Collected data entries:
>>

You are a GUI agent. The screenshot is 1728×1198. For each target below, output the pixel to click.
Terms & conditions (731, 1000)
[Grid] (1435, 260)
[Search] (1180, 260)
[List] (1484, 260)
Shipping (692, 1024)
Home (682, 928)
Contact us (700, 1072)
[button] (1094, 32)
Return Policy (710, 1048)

<<

= Prompt =
Every single entry is to be retyped exactly.

= Result of this task =
You are a GUI agent. The screenshot is 1728×1198. For each target below, output the pixel to click.
Terms & conditions (731, 1000)
[Grid] (1435, 260)
[Search] (1180, 260)
[List] (1484, 260)
Shipping (692, 1024)
Home (682, 928)
Contact us (700, 1072)
[button] (1094, 32)
Return Policy (710, 1048)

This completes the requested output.